When someone says "Italian food" what do you think of? If it involves pizza, tomatoes, clam sauce, or the other signature items of Italian-American cooking, you are probably thinking of the food of Naples. But Italy is a big country, with many different kinds of terroir, and strong French, Arab, German, and Croatian influences, among others. And these flavors are also available in New York.
A fish- and vegetable-heavy Italian classic.. Apulia is on the heel of Italy's boot; it’s a fairly poor and arid region, and its food tends to reflect that. So as the area's primary ambassador to New York you might think that would make I Trulli a hard sell, especially given the lack of garlic and tomatoes in Puglian food. Instead, the restaurant more than compensates with bitter greens (arugula, dandelion, broccoli rabe), which give punch and earthiness to a wide-range of handmade pastas. The room is simple and unpretentious, with warm yellow walls and a glassed-in back area. It's not especially cheap, but in its own quiet way this is one of the best Italian restaurants in the city.
It's been around for years, serving classical Venetian food, but somehow Remi gets lost in the shuffle when people discuss the great Italian restaurants in New York. Maybe it needs a relaunch.
Lidia Bastianich is best known as a celebrity chef, whose TV show helped teach America to cook Italian food. Felidia is her flagship restaurant and what's little known and less appreciated is just how regional the cooking is here. The Bastianiches originate in Italian Istria, the northeastern most part of Italy, an area that owes as much to Croatia and Austria as to Italy per se. You won't find dishes dominated by spicy peppers or tomato sauce here; this is a more refined, singular cuisine and that's what I value about it the most.
You would never think to knock on the unmarked door on an Astoria sidestreet, or, if someone did answer, to go into a basement filled with burly men drinking and watching soccer. But this place has a restaurant and it's open to the public, and it serves some of the city's most authentic Istrian food -- the cooking of the most northern part of Italy.
Ponticello looks like a standard Italian restaurant from the outside, but it's in Astoria's Little Istria region and is run by (and to some extent caters to) natives of that northeasternmost region of Italy. Bordering on Slovenia, and as much a part of that region as of Italy, this is refined, heavy, somewhat bland food that is nevertheless made with great care. It's actually closer to what you might eat in Italy than the elevated version you might see in a restaurant such as Felidia.
It's halfway to sicily for a Manhattan visitor, but then, it's more than halfway to sicily on a culinary level -- which makes Joe's more than worth the visit. Bring many people so you can order everything on the menu.
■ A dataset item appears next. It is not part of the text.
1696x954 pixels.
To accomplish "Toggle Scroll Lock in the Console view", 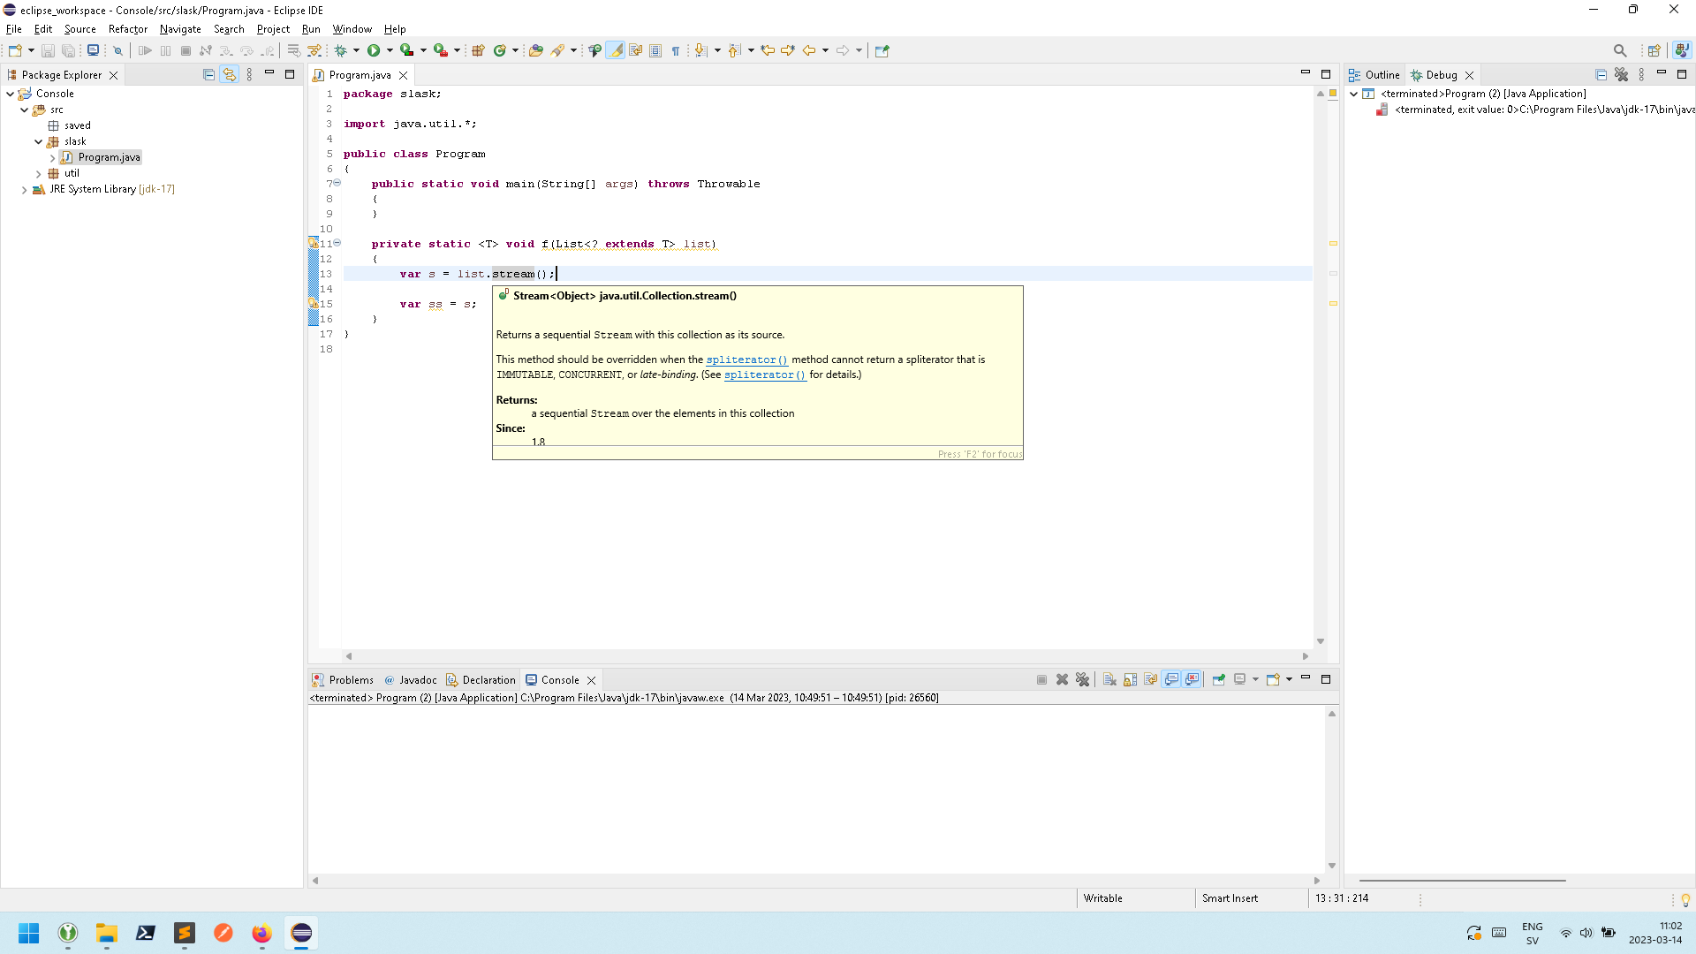I will tap(1131, 679).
The quintessence of emilia-romagnan food, Teodora is supremely authentic and understated, and you can because the place is always filled with Italian nationals.
This midtown tourist restaurant has exactly one thing to recommend it, but it's worth putting up with the place's cheesiness to get to it. This is the New York branch of the original Alfredo's in Rome where Fettucini Alfredo was invented. And this is probably the best fettucini alfredo you'll ever have. It's just noodles, cheese, and butter (no cream) but the way it's presented and served just make it really special.
The cuisine of Marche is among the most obscure of Italian regions -- which is a shame, because this seafood rich, heavily wooded area bordering the Adriatic Sea has some of the most singular food in Italy. Look for olives, figs, artichokes, mushrooms, and rosemary -- these are rustic flavors, made well, on a small menu. Really a special restaurant.
If you love the "three Ps" of Roman cooking -- pork, pecorino, and pepper -- you will love Maialino, which is uniquely dedicated to that flavor profile. Danny Meyer's Italian restaurant has the usual flawless service and a big, sunny room at Breakfast with its own wonderful menu.
Michael White, arguably New York's preeminent Italian chef, has done four-star seafood at Marea, Northern Italian at Alto, and French-Italian at Ai Fiori, but his heart will always be in the meaty ragus and robust pastas of emilia-romagna, the spirtual home of Osteria Morini. Its pastas are dense and rich, festooned with cream or meat sauce, and as often as not butter too. The grilled meats are superb, and the cured ones even more so. A big selection of area wines, including 8 different Lambruscos, goes with it.
Michael White's venture in haute provencal cuisine -- some Italian, some French -- is a culinary triumph, albeit in a somewhat sterile city. The room is big and quiet though, and makes a great spot for an elegant, sunlit breakfast.